The three were reported to be members of Oriental Lazyboys, a Chinatown gang known for carjackings and robbing homes. The trio was in police custody by April 1996, and the prosecution built a case against them. The prosecutor asserted that Tak, Jason, and Indra were high on crack cocaine at the time and wanted more money to buy drugs, so they targeted Haing.


According to the prosecution, the trio took Haing’s watch, but he refused to give up the locket that had his wife’s picture, which resulted in them shooting Haing with the 9mm firearm. Early on in the investigation, two witnesses placed the group at the crime scene. The witnesses further stated that they gave Tak, Jason, and Indra a ride as they were running away from the apartment complex. However, they recanted these statements during the trial.

Another witness for the prosecution was a gang member named Thol “T-Bone” May, who placed a 9mm gun in Jason’s hand.

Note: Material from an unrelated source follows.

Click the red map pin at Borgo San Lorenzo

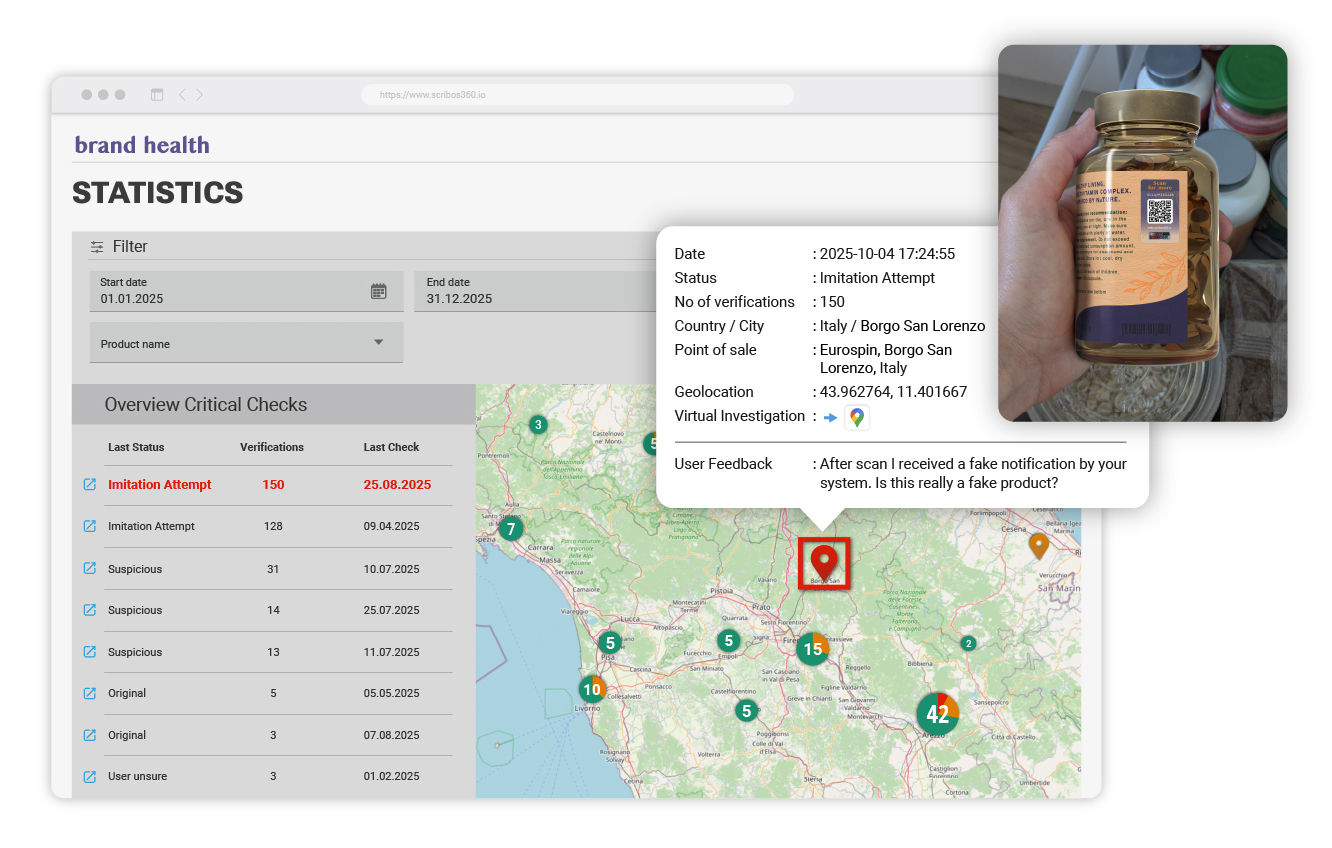[823, 562]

However, the defendants themselves provided varying accounts of what happened. During the initial interrogation, Tak claimed the other two were in the alley where the murder occurred and stated that he only heard the gunshots. Furthermore, no physical evidence connected the group to the murder, with the watch and the gun never being found.

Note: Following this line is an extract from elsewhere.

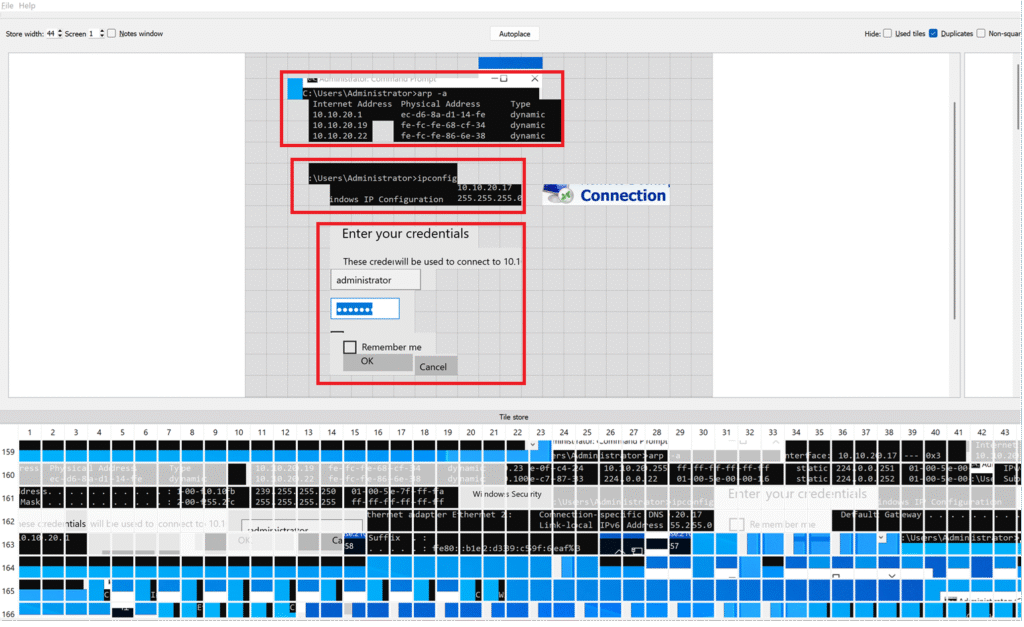Click the Store width value field
1024x627 pixels.
pos(50,34)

Where Are Tak Sun Tan, Jason Chan, and Indra Lim Today?

In an unusual move, Tak Sun Tan, Jason Chan, and Indra Lim were tried simultaneously but with different juries in the same courtroom. The defense pointed to the circumstantial evidence and brought up witness statements about a car driving away after shots were fired. They alluded to the murder being an assassination, but ultimately, no evidence was provided. In April 1998, Tak, Jason, and Indra were all found guilty of murdering Haing.


The jury couldn’t decide who fired the gun but believed all of them were involved. Eventually, Tak was sentenced to serve 56 years to life in prison. Records indicate that he remains incarcerated at a correctional facility in California and will be eligible for parole in 2036. Jason was sentenced to life in prison without the possibility of parole and is serving his sentence at the California State Prison in Lancaster, Los Angeles County.

Ultimately, Indra received a sentence of 26 years to life. As per the show, he was released from prison in 2018 after serving 22 years behind bars. Indra has since maintained a low profile, and it’s unclear what he currently does. His last known location remains to be California. Over the years, rumors of Haing being assassinated persisted. Kang Kek Leu, a prison warden during the Khmer Rouge regime, claimed that Haing was murdered because of his appearance in ‘The Killing Fields.’ However, no concrete evidence has ever surfaced.